Estas imagens, que também podem emergir em outros exercícios, num estágio intermediário entre a vigília e o sono, e que na Calatonia se acrescenta, conforme a referência de PETHÖ (1974), na "mobilização de componentes epicríticos e protopáticos" através da sucessão "sutil e monótona" de estímulos nas extremidades inferiores ou superiores, correspondem a condensações projetivas, inclusive aquelas cujos conteúdos ainda não podem ser descritos ou que não atingiram a amplitude para uma descrição simples através de palavras e que, na medida em que não forem intencionalmente provocadas, direcionadas ou reduzidas a procedimentos interpretativos, possuem o mesmo valor simbólico que as imagens oníricas.
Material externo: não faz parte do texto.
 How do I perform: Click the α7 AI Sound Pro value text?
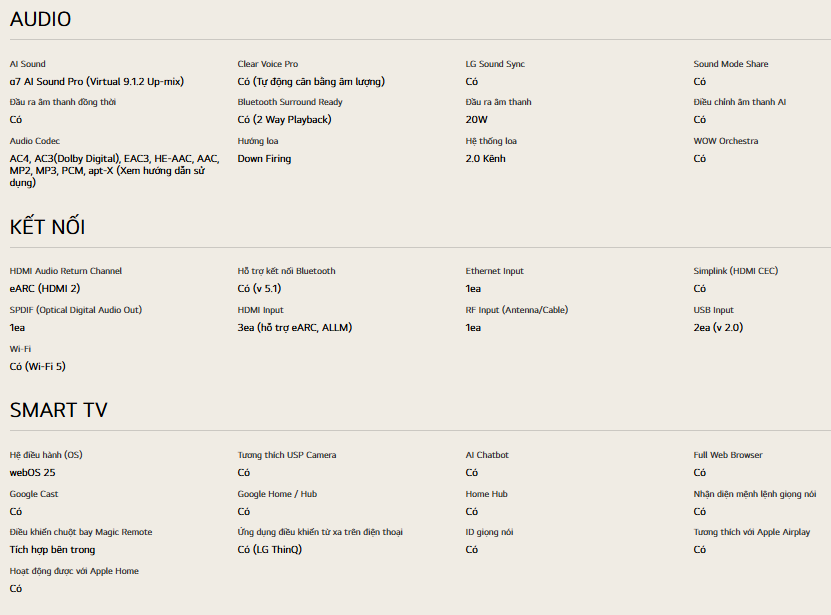click(96, 81)
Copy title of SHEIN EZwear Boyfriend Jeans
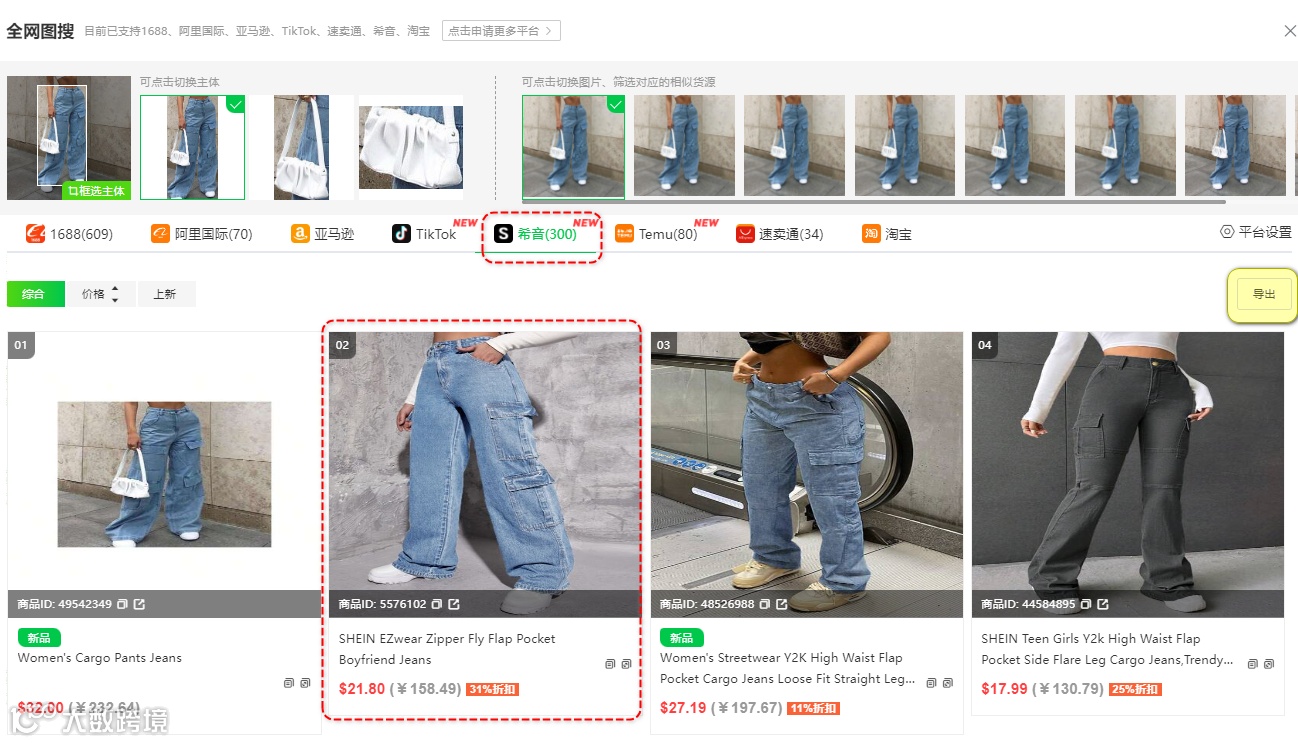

Tais imagens, embora referindo-se a uma expressão subjetiva que emerge durante o processo de relaxação, correspondem, conforme a observação de PETHÖ, a uma realidade psíquica, e assim constituem-se de imenso valor e ajuda para a compreensão do inconsciente e no desenvolvimento da psicoterapia.
PETHÖ chama a atenção, ainda, para o dinamismo integrador das imagens calatônicas e refere-se à "finalidade inerente" das mesmas, ou seja, à extraordinária correspondência de tais imagens com a necessidade momentânea do paciente.
A observação sistemática
das referidas imagens pelo psicoterapeuta, acrescentadas ao
processo da análise juntamente com as correspondências
corporais (recondicionamento psicofísico) que se verificam,
constituem-se numa composição integrativa que, apoiados na base
da Psicologia Junguiana, delimitam um novo método terapêutico e
certamente constituindo-se, o referido conjunto, numa importante
contribuição para o próprio desenvolvimento da psicologia
profunda.
REFERÊNCIA BIBLIOGRÁFICA
PETHÖ SÁNDOR, Técnicas de
Relaxamento. São Paulo, Vetor, 1974.